Von Dietrich Strothmann

Ludwigsburg, im November

Die schauerliche, beklemmende Wirklichkeit der Prozesse gegen den Genozid der Juden schlägt immer wieder durch: Im 5. Frankfurter Auschwitz-Verfahren wurde der Angeklagte Willi Sawatzki nach einer Verhandlungsdauer von über zwei Jahren freigesprochen – wegen Beweismangel. Dreißig Jahre nach den Verbrechen war der einzige Belastungszeuge nicht mehr vernehmungsfähig; wegen der Leiden, die er in dem Todeslager erlitt, ist er seit Jahren in klinischer Behandlung.

Und das war die Tat, an der Willi Sawatzki – damals SS-Unterscharführer, zur Prozeßzeit 54 Jahre alt und technischer Zeichner aus Hamburg – beteiligt gewesen sein soll und wohl auch beteiligt war: An einem Tag im Frühjahr 1944 kamen bei einem Judentransport aus Ungarn, auch 400 Kinder, im Alter von acht bis vierzehn Jahren, auf der Rampe des Vernichtungslagers von Auschwitz-Birkenau an. Mit Lastwagen wurden sie dann zu den Gruben gefahren, wo sie von den SS-Männern lebendig ins Feuer geworfen wurden. Versuchten sie sich aus den Flammen zu retten und zum Grubenrand hochzukriechen, wurden sie von ihren Mördern mit Fußtritten zurückgestoßen. Ein Augenzeuge sprach von „kleinen Feuerbällen, die man aus dem Scheiterhaufen kriechen sehen konnte“.
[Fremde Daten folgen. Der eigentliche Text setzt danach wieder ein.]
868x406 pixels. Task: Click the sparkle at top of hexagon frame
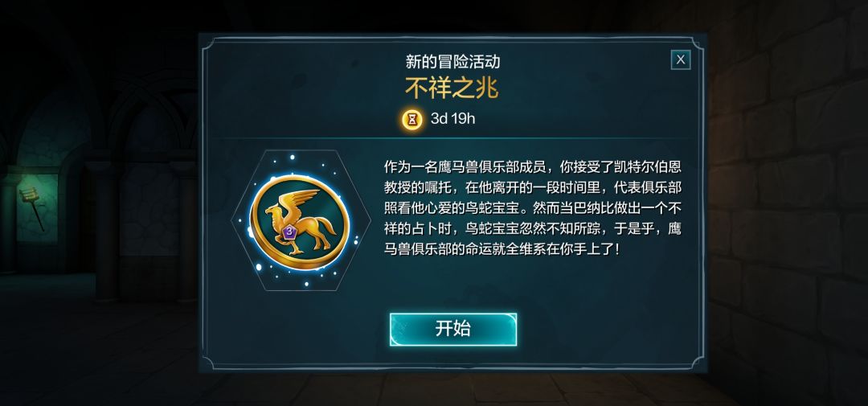[293, 158]
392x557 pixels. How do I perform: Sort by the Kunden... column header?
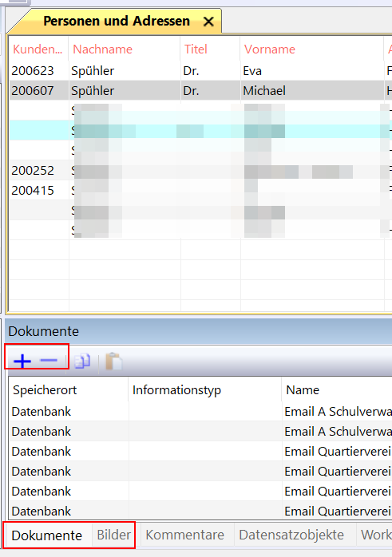click(x=38, y=49)
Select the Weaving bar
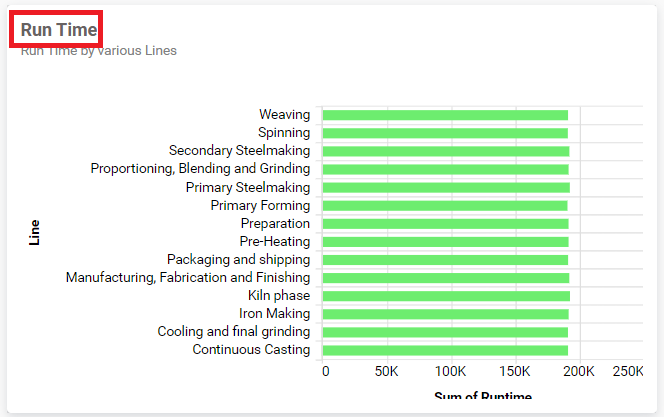The height and width of the screenshot is (417, 664). (x=445, y=115)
Aber Willi Sawatzki, der damals dabei war, als die Kinder verbrannten, ist heute ein alter Mann in der Freiheit. Auch dieser Mord, einer von unzähligen, unbeschreiblichen, bleibt ohne Sühne, ohne Strafe. Dieser fünfte Auschwitz-Prozeß, der nach langer Dauer, nach intensiven Vorermittlungen und zu hohen Kosten „im Zweifel für den Angeklagten“ ohne einen Schuldspruch endete, ist nur einer von vielen mit einem bestürzend hilflosen Ausgang. In den letzten Jahren nimmt ihre Zahl zu: Im Namen des Volkes – Freispruch.
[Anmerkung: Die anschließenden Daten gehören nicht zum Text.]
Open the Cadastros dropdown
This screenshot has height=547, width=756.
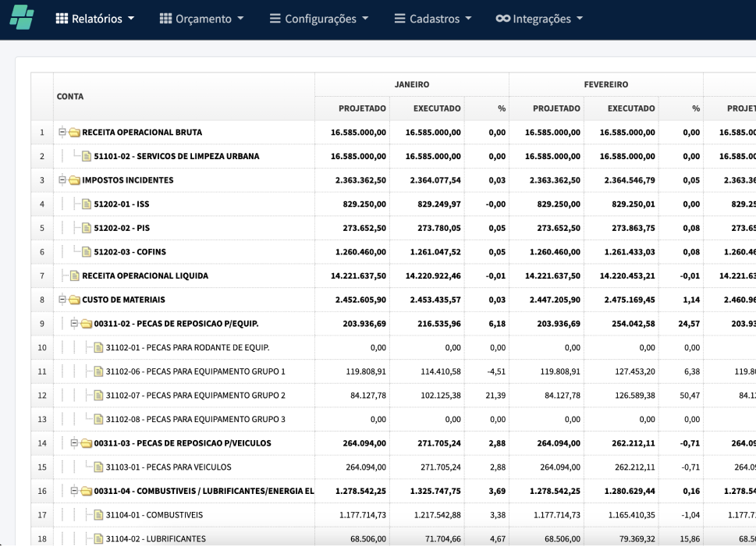(432, 20)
Die Taten sind aktenkundig, ihre Grauenhaftigkeit ist belegt, ihre Opfer der Zahl nach bekannt. Die Täter indes, wenn sie noch leben und aufgegriffen werden konnten, verlassen immer häufiger als freie, für die Öffentlichkeit dann unbescholtene Männer und Frauen ihr Tribunal. Die Gründe für die wachsende Zahl von Prozessen ohne Verurteilung: Gab es bei den zumeist, „heimlich“ verübten Mordaktionen Augenzeugen, die noch am Leben sind, dann verwickeln sie sich während der Verhandlung entweder in Widersprüche, fühlen sich von den Verteidigern häufig als Angeklagte behandelt und weigern sich, weiter auszusagen; oder sie vermögen sich nach 35 Jahren an Einzelheiten nicht mehr genau zu erinnern, verwechseln oft Gesehenes mit Gehörtem. Immer mehr Zeugen sterben, aber auch immer mehr Beschuldigte. Die „biologische Lösung“ macht den Massenmordprozessen bald von selber ein Ende – oder, wie es Simon Wiesenthal sarkastisch formulierte: die „biologische Amnestie“ folgt als „Prämie für gutes Verstecken“ der Untäter.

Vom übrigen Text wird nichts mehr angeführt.